# EXERCISE DIRECTIONS
Retype only what runs from the line with "Task: Collapse the toolbar with the chevron" through the end of the entries, exactly and in full, but omit any picture you find.

# Records contained in a dataset
━━━━━━

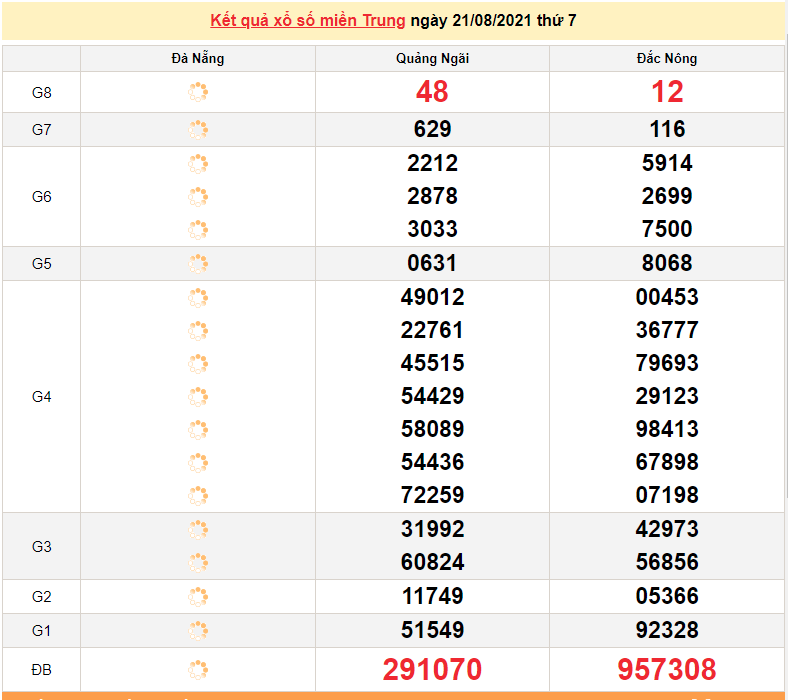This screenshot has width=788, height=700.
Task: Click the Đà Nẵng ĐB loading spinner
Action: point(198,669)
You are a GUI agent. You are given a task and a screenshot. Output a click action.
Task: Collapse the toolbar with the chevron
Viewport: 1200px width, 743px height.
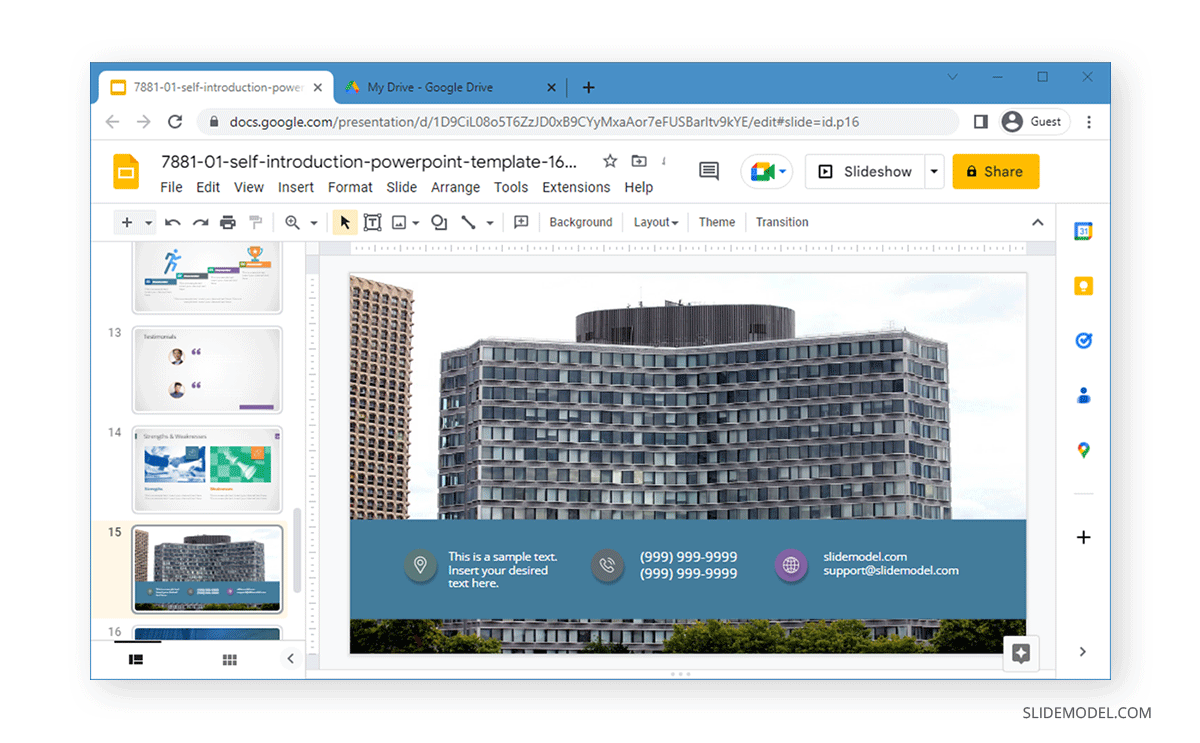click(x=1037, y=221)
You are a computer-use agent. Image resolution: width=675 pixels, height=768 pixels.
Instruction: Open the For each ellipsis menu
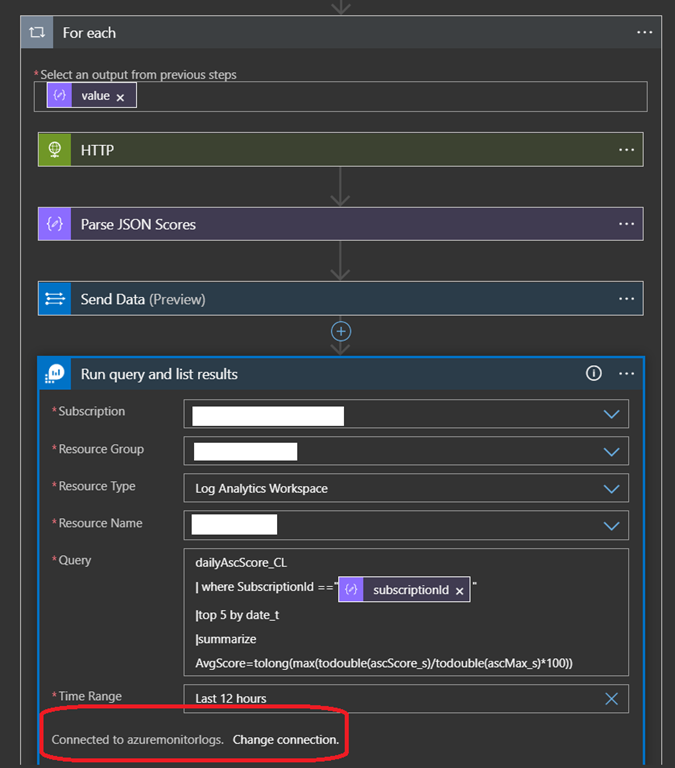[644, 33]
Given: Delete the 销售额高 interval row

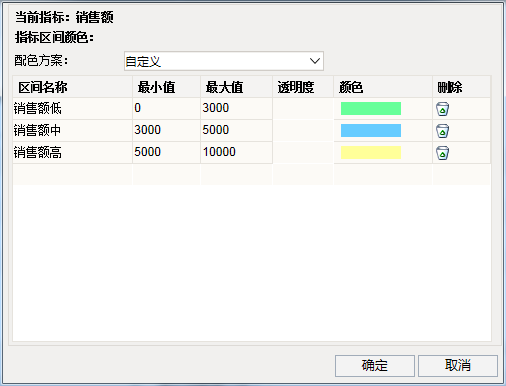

━━━━━━

# TASK OUTPUT
Task: Collapse the toolbar with the chevron
Viewport: 1200px width, 743px height.
click(x=1037, y=221)
You are a computer-use agent. Image resolution: width=675 pixels, height=768 pixels.
Instruction: Open the For each ellipsis menu
[644, 33]
Given: Delete the 销售额高 interval row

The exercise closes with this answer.